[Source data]
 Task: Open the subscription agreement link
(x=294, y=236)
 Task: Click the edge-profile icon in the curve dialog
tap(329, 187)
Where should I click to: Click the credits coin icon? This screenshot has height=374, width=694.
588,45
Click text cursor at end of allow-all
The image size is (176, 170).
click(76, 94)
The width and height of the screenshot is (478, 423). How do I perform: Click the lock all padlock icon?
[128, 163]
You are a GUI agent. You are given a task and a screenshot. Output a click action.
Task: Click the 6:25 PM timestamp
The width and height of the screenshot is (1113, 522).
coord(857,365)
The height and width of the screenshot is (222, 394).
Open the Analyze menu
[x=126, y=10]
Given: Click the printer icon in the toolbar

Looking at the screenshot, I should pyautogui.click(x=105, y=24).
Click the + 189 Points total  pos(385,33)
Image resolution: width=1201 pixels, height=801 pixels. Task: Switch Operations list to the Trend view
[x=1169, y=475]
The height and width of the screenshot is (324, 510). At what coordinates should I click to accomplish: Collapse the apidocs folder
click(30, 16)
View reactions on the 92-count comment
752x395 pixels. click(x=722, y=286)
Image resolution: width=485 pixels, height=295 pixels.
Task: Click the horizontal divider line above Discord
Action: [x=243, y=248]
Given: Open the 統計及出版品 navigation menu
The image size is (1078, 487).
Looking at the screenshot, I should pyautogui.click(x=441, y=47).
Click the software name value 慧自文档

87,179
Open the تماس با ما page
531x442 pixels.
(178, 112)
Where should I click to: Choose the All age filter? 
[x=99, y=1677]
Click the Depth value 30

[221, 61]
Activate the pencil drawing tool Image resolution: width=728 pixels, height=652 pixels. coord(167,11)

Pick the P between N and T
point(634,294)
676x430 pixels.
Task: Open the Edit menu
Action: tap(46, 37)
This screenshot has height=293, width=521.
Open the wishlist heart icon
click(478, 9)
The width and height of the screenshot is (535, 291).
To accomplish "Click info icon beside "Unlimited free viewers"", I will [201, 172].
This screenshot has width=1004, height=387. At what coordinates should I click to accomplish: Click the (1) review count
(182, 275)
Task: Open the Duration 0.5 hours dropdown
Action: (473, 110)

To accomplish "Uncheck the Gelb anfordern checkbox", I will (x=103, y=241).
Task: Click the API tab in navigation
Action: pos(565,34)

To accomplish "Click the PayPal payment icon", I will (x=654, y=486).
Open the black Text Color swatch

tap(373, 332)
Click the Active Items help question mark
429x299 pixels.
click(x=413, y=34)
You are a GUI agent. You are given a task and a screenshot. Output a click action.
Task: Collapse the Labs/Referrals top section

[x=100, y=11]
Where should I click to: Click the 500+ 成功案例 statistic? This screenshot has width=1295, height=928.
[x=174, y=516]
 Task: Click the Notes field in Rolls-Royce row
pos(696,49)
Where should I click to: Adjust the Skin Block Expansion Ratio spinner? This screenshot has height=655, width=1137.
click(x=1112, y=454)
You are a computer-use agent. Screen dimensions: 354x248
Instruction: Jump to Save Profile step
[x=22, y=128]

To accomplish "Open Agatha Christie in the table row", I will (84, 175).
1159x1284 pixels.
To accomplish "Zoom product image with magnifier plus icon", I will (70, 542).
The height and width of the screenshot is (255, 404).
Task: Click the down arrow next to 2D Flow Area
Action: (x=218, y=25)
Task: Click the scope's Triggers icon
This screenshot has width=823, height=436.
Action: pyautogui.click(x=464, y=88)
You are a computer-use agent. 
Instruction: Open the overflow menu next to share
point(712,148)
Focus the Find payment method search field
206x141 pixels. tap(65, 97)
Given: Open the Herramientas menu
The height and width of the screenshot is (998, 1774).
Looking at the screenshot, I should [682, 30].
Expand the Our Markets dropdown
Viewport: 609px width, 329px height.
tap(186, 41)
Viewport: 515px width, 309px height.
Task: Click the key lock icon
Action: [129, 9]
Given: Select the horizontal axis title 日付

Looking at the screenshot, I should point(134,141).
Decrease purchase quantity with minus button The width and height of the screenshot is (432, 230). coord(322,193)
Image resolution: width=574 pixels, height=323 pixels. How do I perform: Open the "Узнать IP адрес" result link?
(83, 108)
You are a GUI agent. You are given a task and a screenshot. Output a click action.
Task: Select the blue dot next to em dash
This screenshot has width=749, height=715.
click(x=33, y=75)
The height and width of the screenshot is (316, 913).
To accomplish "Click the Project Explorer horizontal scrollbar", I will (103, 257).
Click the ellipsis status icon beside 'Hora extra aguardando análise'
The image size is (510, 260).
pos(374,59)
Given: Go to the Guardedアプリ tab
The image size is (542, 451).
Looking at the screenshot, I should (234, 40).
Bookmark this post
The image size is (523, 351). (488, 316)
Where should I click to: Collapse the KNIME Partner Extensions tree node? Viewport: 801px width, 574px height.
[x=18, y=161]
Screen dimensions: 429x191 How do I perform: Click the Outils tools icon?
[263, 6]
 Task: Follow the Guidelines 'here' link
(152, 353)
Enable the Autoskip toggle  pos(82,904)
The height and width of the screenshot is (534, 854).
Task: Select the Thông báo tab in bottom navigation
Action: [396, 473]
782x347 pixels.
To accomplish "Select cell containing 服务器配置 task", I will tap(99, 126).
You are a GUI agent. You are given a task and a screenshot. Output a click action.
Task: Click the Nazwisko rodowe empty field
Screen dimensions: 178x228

Exercise description: Look through the data above. Copy every line with the string "beside" in it.

Final answer:
To accomplish "Click info icon beside "Unlimited free viewers"", I will [201, 172].
Click the ellipsis status icon beside 'Hora extra aguardando análise'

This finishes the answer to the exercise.